In conclusion, Arnold summarized the gist of the discussion as “Big Challenges Ahead. Innovators Wanted.”
Recap (2) by Eleni Adams, Substantial Inc.
Rob Arnold of the University of Washington C4C moderated a diverse panel discussion that brought to light some of the challenges facing an evolving healthcare system and offered valuable insight into the myriad of opportunities for innovation.
The panel opened with an overview of what Health 2.0 will mean for consumers. Health 2.0 represents a shift from academic practice to localized, rapid innovation; the panel unilaterally highlighted a need for new means of data access that will empower consumers to make informed decisions about their own care.
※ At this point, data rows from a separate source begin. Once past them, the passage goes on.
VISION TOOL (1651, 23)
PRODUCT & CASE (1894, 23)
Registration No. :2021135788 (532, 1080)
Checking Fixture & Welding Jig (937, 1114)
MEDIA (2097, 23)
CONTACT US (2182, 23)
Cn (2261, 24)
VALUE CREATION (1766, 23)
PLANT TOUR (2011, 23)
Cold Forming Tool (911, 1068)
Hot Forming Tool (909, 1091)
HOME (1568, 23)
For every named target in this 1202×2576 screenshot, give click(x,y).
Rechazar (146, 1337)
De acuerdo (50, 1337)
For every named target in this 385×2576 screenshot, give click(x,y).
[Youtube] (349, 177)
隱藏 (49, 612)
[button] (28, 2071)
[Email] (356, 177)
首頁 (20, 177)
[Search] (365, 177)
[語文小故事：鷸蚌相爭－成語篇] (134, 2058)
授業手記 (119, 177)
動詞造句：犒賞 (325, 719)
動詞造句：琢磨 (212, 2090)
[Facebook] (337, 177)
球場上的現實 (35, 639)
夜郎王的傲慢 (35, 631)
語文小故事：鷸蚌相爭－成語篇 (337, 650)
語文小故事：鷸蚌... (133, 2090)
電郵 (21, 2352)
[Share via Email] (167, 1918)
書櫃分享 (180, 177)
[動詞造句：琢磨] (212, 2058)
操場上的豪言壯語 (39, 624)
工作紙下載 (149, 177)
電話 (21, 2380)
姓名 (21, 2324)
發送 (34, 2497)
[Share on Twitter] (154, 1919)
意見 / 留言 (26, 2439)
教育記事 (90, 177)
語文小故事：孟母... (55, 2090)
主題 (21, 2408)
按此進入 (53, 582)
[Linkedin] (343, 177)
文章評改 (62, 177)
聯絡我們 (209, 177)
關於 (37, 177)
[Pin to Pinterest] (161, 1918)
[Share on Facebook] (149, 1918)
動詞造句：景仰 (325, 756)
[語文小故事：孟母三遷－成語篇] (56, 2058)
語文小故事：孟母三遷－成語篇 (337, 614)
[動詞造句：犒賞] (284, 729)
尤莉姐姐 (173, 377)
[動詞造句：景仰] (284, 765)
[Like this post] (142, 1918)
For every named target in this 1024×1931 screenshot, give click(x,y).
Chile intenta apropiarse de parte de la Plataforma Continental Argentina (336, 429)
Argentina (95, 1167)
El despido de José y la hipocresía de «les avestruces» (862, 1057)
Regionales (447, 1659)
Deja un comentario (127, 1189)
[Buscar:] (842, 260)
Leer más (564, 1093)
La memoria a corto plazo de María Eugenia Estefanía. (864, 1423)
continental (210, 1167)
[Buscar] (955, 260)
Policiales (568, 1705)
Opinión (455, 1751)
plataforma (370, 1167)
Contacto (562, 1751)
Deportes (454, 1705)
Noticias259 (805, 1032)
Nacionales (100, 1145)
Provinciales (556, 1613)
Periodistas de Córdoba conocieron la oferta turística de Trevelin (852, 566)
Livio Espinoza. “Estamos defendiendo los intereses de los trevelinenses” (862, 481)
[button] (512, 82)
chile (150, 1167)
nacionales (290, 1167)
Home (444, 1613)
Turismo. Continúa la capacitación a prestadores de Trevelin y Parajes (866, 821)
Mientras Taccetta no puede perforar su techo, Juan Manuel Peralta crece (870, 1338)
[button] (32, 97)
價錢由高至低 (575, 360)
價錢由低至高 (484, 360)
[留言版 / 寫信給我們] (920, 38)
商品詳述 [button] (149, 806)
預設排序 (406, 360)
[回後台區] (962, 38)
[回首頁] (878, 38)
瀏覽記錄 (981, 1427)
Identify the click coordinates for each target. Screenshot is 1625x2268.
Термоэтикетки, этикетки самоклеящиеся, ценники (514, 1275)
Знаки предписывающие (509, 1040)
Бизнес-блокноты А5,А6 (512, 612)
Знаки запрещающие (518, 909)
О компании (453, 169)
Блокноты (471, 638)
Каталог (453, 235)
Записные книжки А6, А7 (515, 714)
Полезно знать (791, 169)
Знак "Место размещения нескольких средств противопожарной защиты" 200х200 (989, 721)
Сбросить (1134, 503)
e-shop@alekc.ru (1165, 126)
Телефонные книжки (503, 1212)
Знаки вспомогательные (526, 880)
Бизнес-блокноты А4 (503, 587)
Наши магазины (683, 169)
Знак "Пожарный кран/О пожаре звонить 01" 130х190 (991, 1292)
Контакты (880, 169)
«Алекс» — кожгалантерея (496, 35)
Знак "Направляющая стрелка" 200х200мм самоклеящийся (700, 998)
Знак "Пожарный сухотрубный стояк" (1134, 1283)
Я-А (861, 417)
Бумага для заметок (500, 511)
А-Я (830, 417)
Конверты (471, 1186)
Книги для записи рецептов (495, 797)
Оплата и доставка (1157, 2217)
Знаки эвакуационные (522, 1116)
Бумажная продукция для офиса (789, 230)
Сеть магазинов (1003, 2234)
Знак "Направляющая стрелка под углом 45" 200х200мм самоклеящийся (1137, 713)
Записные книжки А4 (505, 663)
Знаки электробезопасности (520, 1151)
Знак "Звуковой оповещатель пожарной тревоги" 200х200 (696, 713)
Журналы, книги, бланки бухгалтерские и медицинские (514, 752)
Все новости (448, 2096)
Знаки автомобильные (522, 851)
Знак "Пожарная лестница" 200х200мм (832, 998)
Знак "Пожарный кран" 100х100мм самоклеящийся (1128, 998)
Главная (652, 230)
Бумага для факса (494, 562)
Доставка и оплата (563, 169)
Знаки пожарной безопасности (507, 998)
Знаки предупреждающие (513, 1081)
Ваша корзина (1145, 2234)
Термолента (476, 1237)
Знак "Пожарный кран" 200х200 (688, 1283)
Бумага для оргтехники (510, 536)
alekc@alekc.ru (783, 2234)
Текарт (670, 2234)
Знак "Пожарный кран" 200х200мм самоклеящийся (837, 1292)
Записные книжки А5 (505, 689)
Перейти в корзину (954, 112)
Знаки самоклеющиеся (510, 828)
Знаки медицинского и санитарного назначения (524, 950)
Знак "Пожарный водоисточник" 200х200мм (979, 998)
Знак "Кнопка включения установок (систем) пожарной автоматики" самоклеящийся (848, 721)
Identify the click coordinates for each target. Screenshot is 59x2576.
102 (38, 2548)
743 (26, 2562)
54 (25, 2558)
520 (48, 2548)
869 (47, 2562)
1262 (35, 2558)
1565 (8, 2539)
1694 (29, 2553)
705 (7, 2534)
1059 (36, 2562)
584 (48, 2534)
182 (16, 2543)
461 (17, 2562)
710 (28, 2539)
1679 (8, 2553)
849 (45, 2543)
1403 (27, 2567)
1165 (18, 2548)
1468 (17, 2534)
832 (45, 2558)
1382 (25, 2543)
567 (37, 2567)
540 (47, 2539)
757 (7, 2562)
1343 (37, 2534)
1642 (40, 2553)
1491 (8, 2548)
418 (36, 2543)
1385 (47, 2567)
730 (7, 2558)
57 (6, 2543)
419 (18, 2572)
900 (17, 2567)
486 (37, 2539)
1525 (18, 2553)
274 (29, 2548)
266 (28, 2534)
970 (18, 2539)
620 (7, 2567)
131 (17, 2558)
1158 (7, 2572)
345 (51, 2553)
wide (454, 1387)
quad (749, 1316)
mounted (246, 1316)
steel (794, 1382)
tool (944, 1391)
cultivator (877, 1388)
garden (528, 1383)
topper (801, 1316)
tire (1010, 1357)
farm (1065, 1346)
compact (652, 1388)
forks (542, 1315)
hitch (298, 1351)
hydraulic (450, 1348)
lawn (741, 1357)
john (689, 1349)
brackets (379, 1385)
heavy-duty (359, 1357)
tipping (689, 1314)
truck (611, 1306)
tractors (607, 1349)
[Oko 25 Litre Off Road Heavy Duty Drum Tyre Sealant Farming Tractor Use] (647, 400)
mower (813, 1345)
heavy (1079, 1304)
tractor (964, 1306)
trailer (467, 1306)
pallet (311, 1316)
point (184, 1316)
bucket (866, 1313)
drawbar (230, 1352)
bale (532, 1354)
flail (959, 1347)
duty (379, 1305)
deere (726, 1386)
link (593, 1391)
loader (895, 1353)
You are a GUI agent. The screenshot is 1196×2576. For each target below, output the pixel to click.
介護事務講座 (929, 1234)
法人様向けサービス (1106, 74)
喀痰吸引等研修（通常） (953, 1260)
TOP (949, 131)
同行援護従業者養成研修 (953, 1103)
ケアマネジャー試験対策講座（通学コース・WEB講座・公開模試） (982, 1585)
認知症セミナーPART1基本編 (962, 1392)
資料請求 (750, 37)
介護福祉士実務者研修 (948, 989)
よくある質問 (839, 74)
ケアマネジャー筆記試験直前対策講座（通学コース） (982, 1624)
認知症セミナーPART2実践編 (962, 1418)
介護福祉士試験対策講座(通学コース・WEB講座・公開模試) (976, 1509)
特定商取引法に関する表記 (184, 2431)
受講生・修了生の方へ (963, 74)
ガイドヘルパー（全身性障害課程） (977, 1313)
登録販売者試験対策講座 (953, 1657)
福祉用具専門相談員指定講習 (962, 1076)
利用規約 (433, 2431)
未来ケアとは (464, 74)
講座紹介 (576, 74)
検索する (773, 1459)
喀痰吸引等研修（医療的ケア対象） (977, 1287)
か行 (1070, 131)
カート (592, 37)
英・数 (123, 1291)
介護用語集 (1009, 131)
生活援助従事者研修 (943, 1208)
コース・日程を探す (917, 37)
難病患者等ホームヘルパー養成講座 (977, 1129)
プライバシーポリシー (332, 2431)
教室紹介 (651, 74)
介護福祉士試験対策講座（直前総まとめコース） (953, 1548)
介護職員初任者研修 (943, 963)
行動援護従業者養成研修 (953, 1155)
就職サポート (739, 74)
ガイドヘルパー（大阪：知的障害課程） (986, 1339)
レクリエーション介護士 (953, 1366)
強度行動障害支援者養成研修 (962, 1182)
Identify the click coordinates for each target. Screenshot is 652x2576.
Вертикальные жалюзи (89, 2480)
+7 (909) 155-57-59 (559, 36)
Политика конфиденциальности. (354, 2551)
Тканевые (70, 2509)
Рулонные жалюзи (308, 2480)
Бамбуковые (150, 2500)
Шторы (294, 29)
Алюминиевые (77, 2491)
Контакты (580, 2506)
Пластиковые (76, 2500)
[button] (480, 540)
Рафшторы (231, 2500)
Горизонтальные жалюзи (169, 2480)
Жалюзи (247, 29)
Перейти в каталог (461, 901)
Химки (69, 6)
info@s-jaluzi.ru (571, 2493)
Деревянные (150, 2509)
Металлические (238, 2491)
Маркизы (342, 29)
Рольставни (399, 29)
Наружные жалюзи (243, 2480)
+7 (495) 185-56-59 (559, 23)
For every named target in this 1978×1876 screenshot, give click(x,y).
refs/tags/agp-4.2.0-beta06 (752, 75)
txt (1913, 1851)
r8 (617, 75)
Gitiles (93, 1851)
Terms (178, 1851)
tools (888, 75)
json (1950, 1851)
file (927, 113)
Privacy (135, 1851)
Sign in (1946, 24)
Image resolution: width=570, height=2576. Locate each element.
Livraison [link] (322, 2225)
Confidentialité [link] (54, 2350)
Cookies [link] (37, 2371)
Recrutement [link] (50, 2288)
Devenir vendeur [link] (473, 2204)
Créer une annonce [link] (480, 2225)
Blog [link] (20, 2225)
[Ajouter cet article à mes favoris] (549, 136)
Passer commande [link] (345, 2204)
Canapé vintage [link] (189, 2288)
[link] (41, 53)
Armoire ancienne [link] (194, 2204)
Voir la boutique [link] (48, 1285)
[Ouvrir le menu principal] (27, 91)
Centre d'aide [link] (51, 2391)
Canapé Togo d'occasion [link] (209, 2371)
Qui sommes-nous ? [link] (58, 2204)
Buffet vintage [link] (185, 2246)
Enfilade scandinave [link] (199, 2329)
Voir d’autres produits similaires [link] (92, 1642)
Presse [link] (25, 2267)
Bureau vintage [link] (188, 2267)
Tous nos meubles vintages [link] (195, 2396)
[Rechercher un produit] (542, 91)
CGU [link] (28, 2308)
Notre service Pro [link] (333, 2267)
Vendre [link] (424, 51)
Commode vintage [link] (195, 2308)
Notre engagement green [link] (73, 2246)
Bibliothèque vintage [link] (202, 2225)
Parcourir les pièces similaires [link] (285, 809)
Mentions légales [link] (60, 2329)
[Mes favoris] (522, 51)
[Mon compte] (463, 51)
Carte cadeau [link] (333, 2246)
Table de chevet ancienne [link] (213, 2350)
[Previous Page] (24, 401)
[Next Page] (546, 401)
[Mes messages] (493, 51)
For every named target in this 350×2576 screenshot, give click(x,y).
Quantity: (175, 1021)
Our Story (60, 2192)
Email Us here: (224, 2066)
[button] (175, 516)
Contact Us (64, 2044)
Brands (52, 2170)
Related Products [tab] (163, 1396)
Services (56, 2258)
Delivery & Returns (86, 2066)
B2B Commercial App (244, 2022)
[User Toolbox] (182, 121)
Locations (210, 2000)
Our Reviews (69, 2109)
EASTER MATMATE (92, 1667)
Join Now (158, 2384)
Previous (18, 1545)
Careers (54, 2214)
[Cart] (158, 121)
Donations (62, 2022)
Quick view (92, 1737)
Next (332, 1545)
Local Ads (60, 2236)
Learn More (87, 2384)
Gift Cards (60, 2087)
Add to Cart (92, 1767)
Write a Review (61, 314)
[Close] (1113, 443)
Gwen O’Keefe, Chief Health Information Officer for Group Health, stressed that patients should have access to the same data as their physicians in a usable and readily understandable format. “Technology itself doesn’t change an outcome,” emphasized Ms. O’Keefe. “It’s how you use it.” Malay Gandhi of Rock Health observed that while progress has been made with the advent of technologies like EMR, the user experience is still poor and the adoption rate is low. Calling out existing healthcare technologies as “beat up” and “antiquated,” Gandhi emphasized that the industry is “begging for new technology.” However, technology in principle is one thing, but technology in practice is a daunting hurdle. Mike Smyly of Inland Northwest Health Services noted that in most clinical settings, computers serve primarily as data storage devices, not interactive tools capable of assisting physicians with decision-making and patient care. O’Keefe feels that the changes brought on by healthcare reform are overwhelming for clinicians and that “the medical profession is very much struggling.” Most physicians are merely trying to keep up with caring for patients, let alone adapting to new mandates and technologies.
Arnold then asked the panel what Health 2.0 means for entrepreneurs. Not surprisingly, the panel advised startups looking to get into the healthcare game to create solutions that will lead to a direct and measurable reduction in associated healthcare costs.
As the discussion steered towards investment trends, John Reardon of Trident Capital highlighted an interest in companies that drive efficiency, improve workflow for clinicians and address consumer access to care. The US healthcare sector is anticipating a flood of new patients but as Reardon pointed out, demand is expected to grow while supply remains static. One approach to this problem is creating new ways for patients to manage their own care. According to Gandhi, while tech investors dumped $70 million into wellness funding in the last year, “no one is really winning;” no one application or system has made an impact on the market. Mr. Gandhi predicts that market breakthroughs in health and wellness applications will come from outside the health sector- namely from consumer product companies who know how to create engaging user experiences. However, O’Keefe voiced her dissent, saying that burdening patients with additional cost is not a viable solution. Gandhi countered, saying he believes that healthcare consumers are willing to pay for services that ultimately help them manage their health in a way that is easy to use and offers gratifying interaction. Writing from the perspective of Substantial Inc., an organization that does exactly that, this is an interesting concept.
Regardless of the source, the panel was unanimous that technology can offer a myriad of solutions. With the healthcare system in flux, Reardon emphasized that now is a “tremendous time to build the next [big] thing and to innovate.”